The attack on Fort Pillow, 12 April 1864, was the battle that brought his name to the attention of the U.S. Congress and to the northern press.
The bare facts of that attack were that 221 defenders were killed, 130 were wounded, and the remainder were captured. An uncounted number of civilians who had taken refuge in the fort were also killed. The high military casualty rate stunned the North, and rumors spread that Forrest had ordered a "Black Flag" or "no quarter," which led to the massacre of many of the African-American defenders. His troops pursued men into the woods and continued to fire on the fleeing defenders, killing many as they sought to escape. Later, Forrest's supporters and friendly biographers collected evidence from both Confederate and Union veterans of the battle to offset the conviction that he was personally responsible….

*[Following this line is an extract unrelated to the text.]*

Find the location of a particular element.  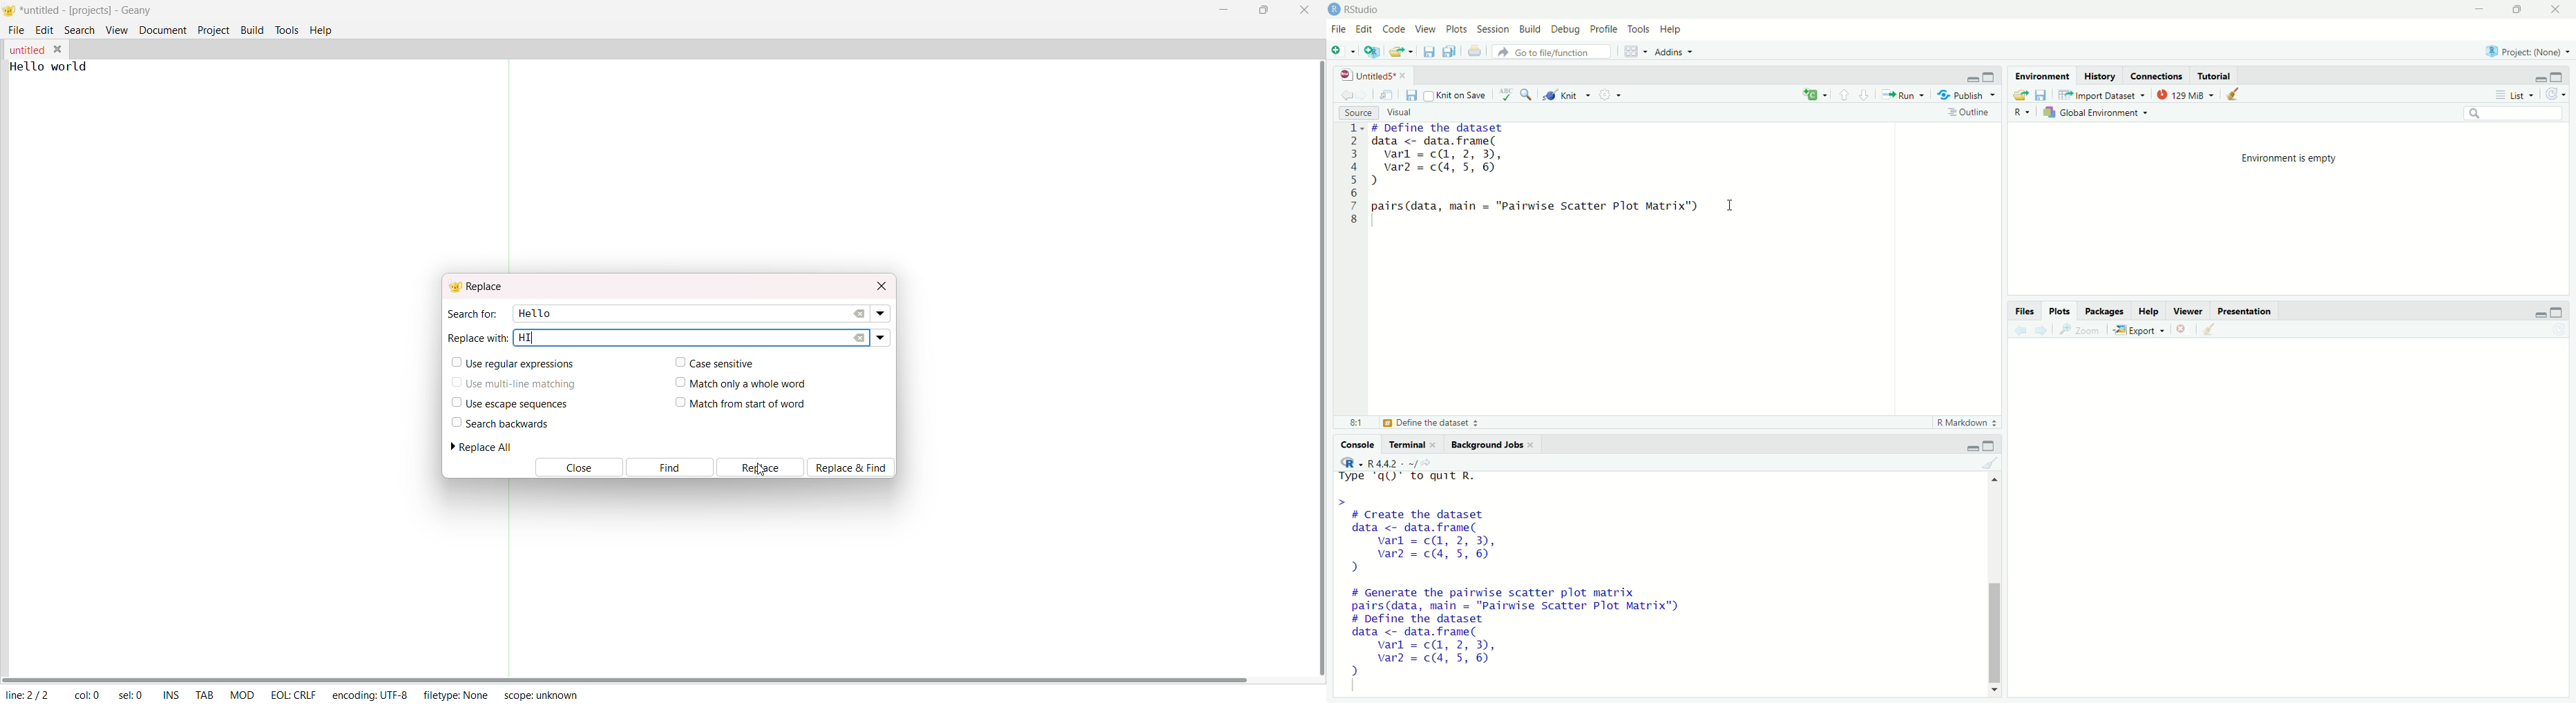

The congressional committee investigating the battle concluded that Forrest had taken advantage of a truce to reposition his forces and that he had allowed his troops to commit the slaughter. The committee heard testimony that some wounded Union troops were intentionally burned in their barracks, while other wounded were buried alive. Since Forrest was a slave trader before the war, his battle tactics were unconventional, rapid, and ruthless, and he had a personal reputation for certainty of purpose and strict discipline against any of his men charged with cowardice or violation of orders, he became a convenient symbol of the violence and sometimes explicit racism of the rebellion.